O compositor, regente, professor e pesquisador Ernani Aguiar “passeia” pela música vocal, instrumental, de câmara e orquestral. Versatilidade e criatividade descrevem a obra de Ernani, que defende a valorização da música brasileira enfaticamente, mencionando em poucos minutos de conversa músicos como Villa-Lobos, Radamés Gnattali, César Guerra-Peixe, Ernesto Nazareth e Carlos Gomes. “Quero sempre reger música de compositores brasileiros.”

Ernani Aguiar recebeu da Câmara Municipal de Campinas, em 2015, a Medalha Carlos Gomes

Ernani Aguiar recebeu da Câmara Municipal de Campinas, em 2015, a Medalha Carlos Gomes

“Fiz a obrigação com Carlos Gomes que todo regente brasileiro deveria fazer”, disse quando respondia sobre a Medalha Carlos Gomes que recebeu da Câmara Municipal de Campinas em 2015. “Já regi várias coisas de Carlos Gomes, ganhei prêmio e a medalha por ter regido a ópera ‘Colombo’, pela primeira vez executada por uma universidade latina.” Ainda sobre o compositor campineiro, Ernani falou de “Burrico de pau” , sonata para orquestra de cordas, último movimento. “É uma obra-prima”, dizia Ernani, quando foi interrompido por Guinga dizendo ter a mesma opinião. Ernani emendou, referindo-se a Guinga: “Parece que já nos conhecíamos há 38 anos.”

Ernani Aguiar é também professor universitário desde 1985, atividade que ele diz ser importante em sua vida: “Isso me põe vivo, esse contato com os jovens músicos.” Elogiou a Unicamp, a Orquestra Comunitária da universidade e Rubem Alves.

Nascido em Petrópolis (RJ), o músico faz questão de dizer que “nós não somos de onde somos paridos, somos de onde amamos”. A cidade que escolheu, diz ele, foi Ouro Preto (MG), como “cidade natal”, e Firenze, na Itália, como “cidade real”.
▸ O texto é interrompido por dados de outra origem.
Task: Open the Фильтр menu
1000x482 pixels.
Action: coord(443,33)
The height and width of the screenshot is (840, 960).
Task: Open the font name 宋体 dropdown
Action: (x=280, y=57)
Autor de peças com nomes que fazem referência à cultura brasileira, como “Tempo de Maracatu” e “Tempo de Caboclinhos” (ambas executadas esta semana pelo Quarteto da Paraíba), Ernani Aguiar diz que muitas vezes não sabe exatamente de onde vem a influência: “Quando componho, a minha memória busca no meu arquivo, que nem conheço.” Para concluir, Ernani se autoproclamou anarquista, no mesmo tom bem-humorado e descontraído que manteve durante a edição do festival que o homenageou em Campinas.